WORK TO BE COMPLETED: Only the lines below from the one containing "Open the Preview" to the one containing "Task: Select the" should be repeated, both included and unchanged.

INPUT DATA:
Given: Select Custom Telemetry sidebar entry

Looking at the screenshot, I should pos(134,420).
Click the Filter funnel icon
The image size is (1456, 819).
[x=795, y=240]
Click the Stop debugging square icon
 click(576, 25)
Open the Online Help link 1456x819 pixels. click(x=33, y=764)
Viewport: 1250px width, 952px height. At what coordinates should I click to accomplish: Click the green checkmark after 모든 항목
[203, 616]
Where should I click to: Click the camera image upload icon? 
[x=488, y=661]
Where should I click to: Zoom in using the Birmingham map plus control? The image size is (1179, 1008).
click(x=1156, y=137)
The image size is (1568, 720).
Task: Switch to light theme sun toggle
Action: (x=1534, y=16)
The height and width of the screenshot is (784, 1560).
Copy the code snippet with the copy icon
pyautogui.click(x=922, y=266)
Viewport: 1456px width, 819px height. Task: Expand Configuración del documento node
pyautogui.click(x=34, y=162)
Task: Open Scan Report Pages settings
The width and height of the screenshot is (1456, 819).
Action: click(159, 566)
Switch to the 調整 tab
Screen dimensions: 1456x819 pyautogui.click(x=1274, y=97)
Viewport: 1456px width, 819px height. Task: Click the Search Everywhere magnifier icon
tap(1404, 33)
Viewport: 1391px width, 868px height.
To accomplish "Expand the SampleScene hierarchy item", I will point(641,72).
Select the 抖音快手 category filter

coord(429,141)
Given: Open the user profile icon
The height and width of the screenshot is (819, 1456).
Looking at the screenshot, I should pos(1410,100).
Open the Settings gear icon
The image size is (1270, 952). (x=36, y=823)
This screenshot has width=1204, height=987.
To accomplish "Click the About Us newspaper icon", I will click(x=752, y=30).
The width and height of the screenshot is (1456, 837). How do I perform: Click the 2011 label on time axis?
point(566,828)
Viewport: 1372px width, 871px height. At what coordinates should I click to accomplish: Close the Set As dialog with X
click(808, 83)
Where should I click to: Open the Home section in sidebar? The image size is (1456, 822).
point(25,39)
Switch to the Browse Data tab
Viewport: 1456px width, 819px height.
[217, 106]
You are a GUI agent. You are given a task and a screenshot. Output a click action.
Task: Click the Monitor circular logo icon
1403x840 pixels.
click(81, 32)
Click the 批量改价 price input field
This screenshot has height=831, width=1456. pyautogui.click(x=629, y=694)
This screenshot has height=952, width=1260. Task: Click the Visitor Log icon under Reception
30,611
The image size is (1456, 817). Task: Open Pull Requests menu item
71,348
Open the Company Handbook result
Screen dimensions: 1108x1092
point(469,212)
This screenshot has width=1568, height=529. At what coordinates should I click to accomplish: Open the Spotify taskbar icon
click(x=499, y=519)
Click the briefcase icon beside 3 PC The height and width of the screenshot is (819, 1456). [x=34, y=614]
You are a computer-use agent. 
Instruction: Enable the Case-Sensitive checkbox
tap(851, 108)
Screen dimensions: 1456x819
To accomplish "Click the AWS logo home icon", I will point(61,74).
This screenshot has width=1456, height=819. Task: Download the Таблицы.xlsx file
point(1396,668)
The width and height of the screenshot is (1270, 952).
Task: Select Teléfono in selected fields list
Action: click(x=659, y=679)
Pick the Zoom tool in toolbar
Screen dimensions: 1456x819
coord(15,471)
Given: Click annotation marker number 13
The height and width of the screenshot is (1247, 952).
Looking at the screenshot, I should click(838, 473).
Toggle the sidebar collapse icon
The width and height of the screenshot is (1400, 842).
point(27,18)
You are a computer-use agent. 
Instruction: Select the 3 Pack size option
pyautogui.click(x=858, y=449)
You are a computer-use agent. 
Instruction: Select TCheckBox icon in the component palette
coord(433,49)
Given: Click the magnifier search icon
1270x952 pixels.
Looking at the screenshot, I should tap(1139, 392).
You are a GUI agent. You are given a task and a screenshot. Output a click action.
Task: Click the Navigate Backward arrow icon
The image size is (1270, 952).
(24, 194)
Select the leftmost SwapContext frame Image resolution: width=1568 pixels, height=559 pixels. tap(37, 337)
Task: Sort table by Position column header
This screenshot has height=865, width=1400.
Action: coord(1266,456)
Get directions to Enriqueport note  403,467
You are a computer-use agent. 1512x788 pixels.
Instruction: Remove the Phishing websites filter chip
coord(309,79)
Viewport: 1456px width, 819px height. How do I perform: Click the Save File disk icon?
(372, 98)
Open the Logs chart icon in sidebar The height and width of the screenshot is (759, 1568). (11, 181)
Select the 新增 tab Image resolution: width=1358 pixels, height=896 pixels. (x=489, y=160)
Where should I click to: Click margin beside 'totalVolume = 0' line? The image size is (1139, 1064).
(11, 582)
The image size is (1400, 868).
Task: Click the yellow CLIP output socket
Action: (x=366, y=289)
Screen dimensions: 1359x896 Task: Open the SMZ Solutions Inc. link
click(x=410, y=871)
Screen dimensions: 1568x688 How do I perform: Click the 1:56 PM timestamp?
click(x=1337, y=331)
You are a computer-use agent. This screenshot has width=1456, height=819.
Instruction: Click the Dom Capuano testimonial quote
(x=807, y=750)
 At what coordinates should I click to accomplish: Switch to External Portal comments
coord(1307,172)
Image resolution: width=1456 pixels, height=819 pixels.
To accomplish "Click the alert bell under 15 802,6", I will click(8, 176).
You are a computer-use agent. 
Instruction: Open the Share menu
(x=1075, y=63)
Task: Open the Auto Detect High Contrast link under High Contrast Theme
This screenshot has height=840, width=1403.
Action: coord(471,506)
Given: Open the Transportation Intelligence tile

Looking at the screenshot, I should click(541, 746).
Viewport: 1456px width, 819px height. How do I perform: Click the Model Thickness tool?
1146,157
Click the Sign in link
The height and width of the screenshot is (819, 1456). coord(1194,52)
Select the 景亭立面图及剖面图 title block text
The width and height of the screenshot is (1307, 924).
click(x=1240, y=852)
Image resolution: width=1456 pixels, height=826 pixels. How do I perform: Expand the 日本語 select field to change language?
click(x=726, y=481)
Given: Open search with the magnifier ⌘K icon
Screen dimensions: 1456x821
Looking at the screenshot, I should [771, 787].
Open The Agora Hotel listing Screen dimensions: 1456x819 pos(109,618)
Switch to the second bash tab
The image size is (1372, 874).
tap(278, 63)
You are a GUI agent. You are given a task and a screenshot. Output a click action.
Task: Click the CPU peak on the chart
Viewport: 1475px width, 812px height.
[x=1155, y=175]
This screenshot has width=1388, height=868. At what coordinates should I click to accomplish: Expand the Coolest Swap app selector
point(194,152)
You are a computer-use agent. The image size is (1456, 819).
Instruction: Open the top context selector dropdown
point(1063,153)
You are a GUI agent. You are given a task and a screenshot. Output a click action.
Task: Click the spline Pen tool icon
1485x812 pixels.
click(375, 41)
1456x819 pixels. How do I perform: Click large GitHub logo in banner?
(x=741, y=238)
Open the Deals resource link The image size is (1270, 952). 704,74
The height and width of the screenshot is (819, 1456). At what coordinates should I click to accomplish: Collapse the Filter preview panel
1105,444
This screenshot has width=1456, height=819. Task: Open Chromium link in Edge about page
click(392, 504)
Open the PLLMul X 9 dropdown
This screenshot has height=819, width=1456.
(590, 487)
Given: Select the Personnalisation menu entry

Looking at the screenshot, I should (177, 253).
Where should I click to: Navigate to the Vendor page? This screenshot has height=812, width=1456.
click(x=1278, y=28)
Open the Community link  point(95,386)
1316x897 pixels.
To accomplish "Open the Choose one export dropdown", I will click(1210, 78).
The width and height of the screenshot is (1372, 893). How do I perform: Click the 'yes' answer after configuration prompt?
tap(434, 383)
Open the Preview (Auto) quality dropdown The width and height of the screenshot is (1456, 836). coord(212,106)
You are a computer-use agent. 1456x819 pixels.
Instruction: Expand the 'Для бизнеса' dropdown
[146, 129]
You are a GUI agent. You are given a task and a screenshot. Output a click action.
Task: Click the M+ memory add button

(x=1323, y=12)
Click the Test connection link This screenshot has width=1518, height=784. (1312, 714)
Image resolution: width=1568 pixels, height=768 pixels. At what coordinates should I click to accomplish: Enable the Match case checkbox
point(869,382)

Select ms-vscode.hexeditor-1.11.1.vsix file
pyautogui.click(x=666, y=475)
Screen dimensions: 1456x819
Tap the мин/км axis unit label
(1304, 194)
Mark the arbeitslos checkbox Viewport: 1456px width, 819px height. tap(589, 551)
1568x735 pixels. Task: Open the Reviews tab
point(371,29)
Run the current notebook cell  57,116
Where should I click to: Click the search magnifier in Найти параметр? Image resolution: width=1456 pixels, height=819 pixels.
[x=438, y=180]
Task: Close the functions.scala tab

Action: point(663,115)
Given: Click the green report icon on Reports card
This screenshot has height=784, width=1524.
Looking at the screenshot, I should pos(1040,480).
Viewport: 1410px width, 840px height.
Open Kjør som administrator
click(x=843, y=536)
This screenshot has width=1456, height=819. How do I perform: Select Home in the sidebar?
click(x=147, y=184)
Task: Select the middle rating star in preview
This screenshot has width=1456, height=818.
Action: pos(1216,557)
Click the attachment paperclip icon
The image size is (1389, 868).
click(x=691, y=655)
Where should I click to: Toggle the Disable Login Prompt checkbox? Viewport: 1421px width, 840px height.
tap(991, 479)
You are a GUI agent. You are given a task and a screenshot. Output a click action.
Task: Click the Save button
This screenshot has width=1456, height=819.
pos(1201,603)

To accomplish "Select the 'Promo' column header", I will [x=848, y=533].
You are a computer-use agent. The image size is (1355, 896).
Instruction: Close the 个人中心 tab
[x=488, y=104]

ANSWER TO THE PROBLEM:
Open the Preview (Auto) quality dropdown The width and height of the screenshot is (1456, 836). coord(212,106)
You are a computer-use agent. 1456x819 pixels.
Instruction: Expand the 'Для бизнеса' dropdown
[146, 129]
You are a GUI agent. You are given a task and a screenshot. Output a click action.
Task: Click the M+ memory add button

(x=1323, y=12)
Click the Test connection link This screenshot has width=1518, height=784. (1312, 714)
Image resolution: width=1568 pixels, height=768 pixels. At what coordinates should I click to accomplish: Enable the Match case checkbox
point(869,382)

Select ms-vscode.hexeditor-1.11.1.vsix file
pyautogui.click(x=666, y=475)
Screen dimensions: 1456x819
Tap the мин/км axis unit label
(1304, 194)
Mark the arbeitslos checkbox Viewport: 1456px width, 819px height. tap(589, 551)
1568x735 pixels. Task: Open the Reviews tab
point(371,29)
Run the current notebook cell  57,116
Where should I click to: Click the search magnifier in Найти параметр? Image resolution: width=1456 pixels, height=819 pixels.
[x=438, y=180]
Task: Close the functions.scala tab

Action: point(663,115)
Given: Click the green report icon on Reports card
This screenshot has height=784, width=1524.
Looking at the screenshot, I should pos(1040,480).
Viewport: 1410px width, 840px height.
Open Kjør som administrator
click(x=843, y=536)
This screenshot has width=1456, height=819. How do I perform: Select Home in the sidebar?
click(x=147, y=184)
Task: Select the middle rating star in preview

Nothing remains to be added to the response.